When different metals meet in a conductive environment, galvanic corrosion can occur. Typical examples include bolted joints, bearing housings, or repair zones. Protection is achieved through targeted material pairing, electrical isolation (e.g., seals and washers), tightly sealing coatings, and avoiding crevices where electrolytes can stagnate. For hydraulic connectors and couplings, regular inspection of contact surfaces and coating integrity helps. The exposed area ratio matters: a small less noble component coupled to a large more noble partner corrodes faster – isolation and robust sealing are therefore priorities at mixed-metal interfaces.

Maintenance, inspection intervals and storage

Effective corrosion protection relies on routines. Post-use checks, periodic maintenance, and a suitable storage environment prevent consequential damage and ensure the readiness of concrete demolition shears, rock and concrete splitters, and other Darda GmbH tools.

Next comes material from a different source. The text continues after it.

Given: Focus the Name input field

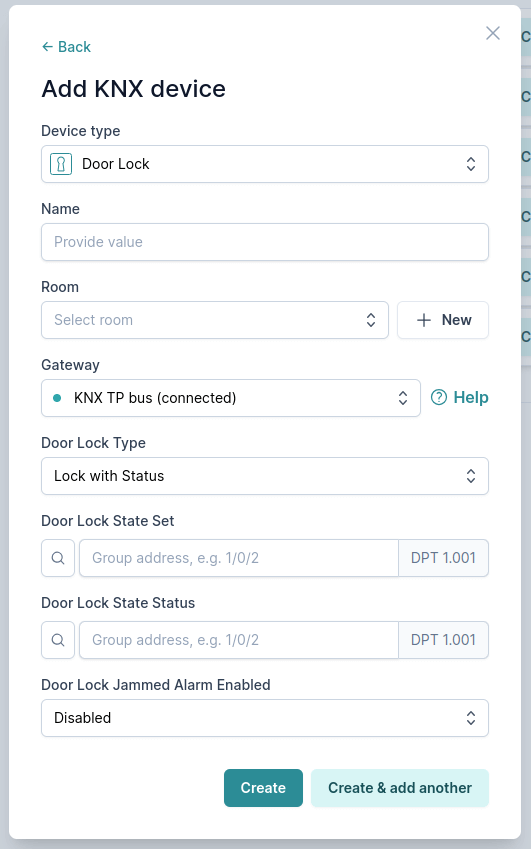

Clear intervals, defined acceptance criteria, and traceable documentation support consistent quality over the service life.

Practical measures

1. After use: Remove coarse dirt, rinse with clean water, dry; lightly preserve functional surfaces.
2. Visual inspection: Identify damaged coatings, rust onset, and undercutting and repair promptly.
3. Hydraulic care: Check for leaks, replace filters and oil as specified; monitor water content and particles.
4. Screw and bolt connections: Check for corrosion in clamping areas and contact surfaces; apply torques per specification.
5. Storage: Dry, ventilated, low-condensation; avoid direct floor contact and water ponding.
6. Documentation: Record maintenance, coating repairs, and inspections in a traceable manner.
7. Seasonal lay-up: For extended idle periods, clean, dry, preserve, cover, and rotate moving parts at intervals to prevent sticking and hidden corrosion.

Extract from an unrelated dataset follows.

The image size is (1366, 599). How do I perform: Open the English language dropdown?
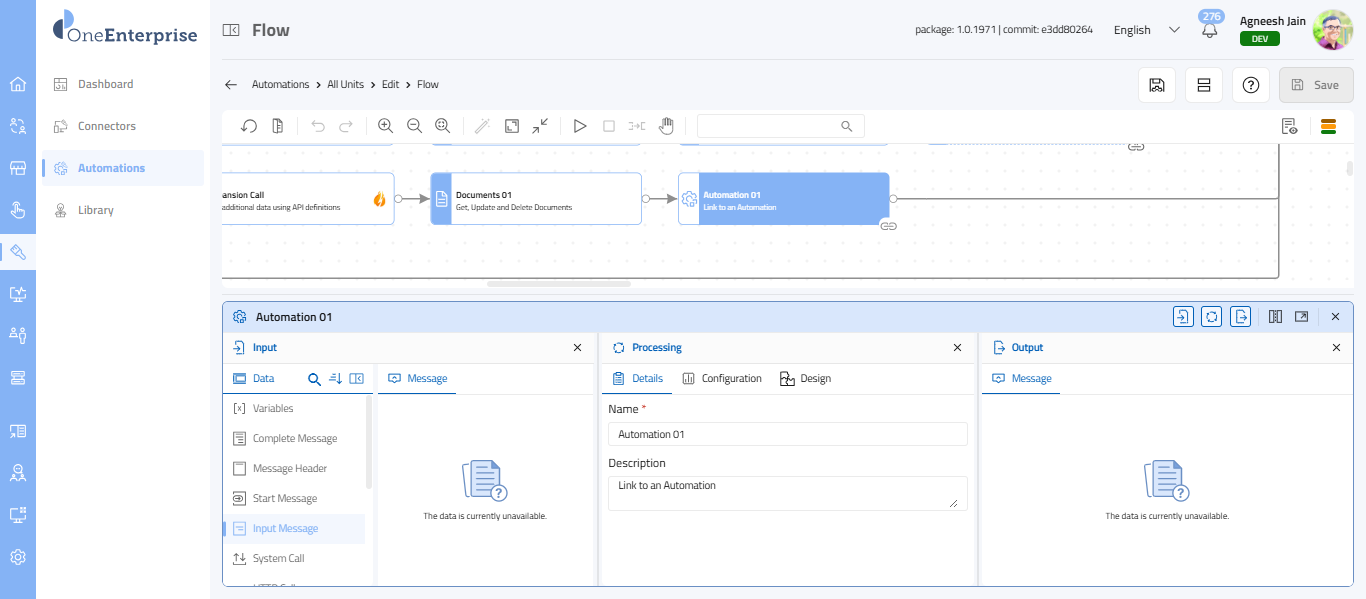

Environmental and sustainability aspects

Corrosion protection and environmental protection can be aligned: durable systems reduce maintenance, and proper cleaning minimizes the introduction of dusts and old coatings into the environment. When selecting cleaning and coating materials, ensure proper application and compliance with applicable environmental and occupational safety requirements. Seals and containment during cleaning and coating prevent particles and fluids from entering soil or water bodies. Preference for low-VOC or waterborne systems, segregated waste handling, and reuse of wash media where feasible contribute to resource efficiency without compromising protection goals.

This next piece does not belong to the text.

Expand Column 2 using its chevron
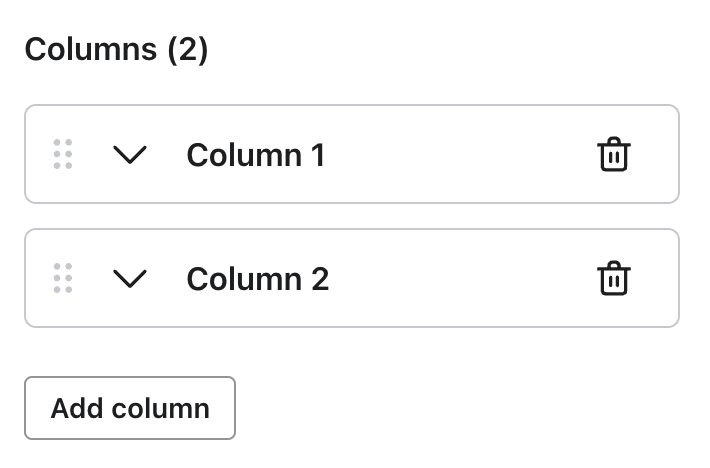This screenshot has width=710, height=468. [x=130, y=279]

Documentation and condition assessment

A structured condition assessment helps identify corrosion risks early: condition classes for surfaces, defined inspection points at exposed locations, photo documentation, and clear criteria for repairs create transparency. For structures, non-destructive testing methods and indicative measurements (e.g., carbonation depth or chloride content) support deconstruction planning. For attachments, recurring inspections provide reliable data to proactively plan maintenance windows, spare parts needs, and protection measures. Trend analyses across inspection cycles and a concise defect taxonomy (location, type, severity) enable focused remediation and measurable improvement of availability and lifecycle cost.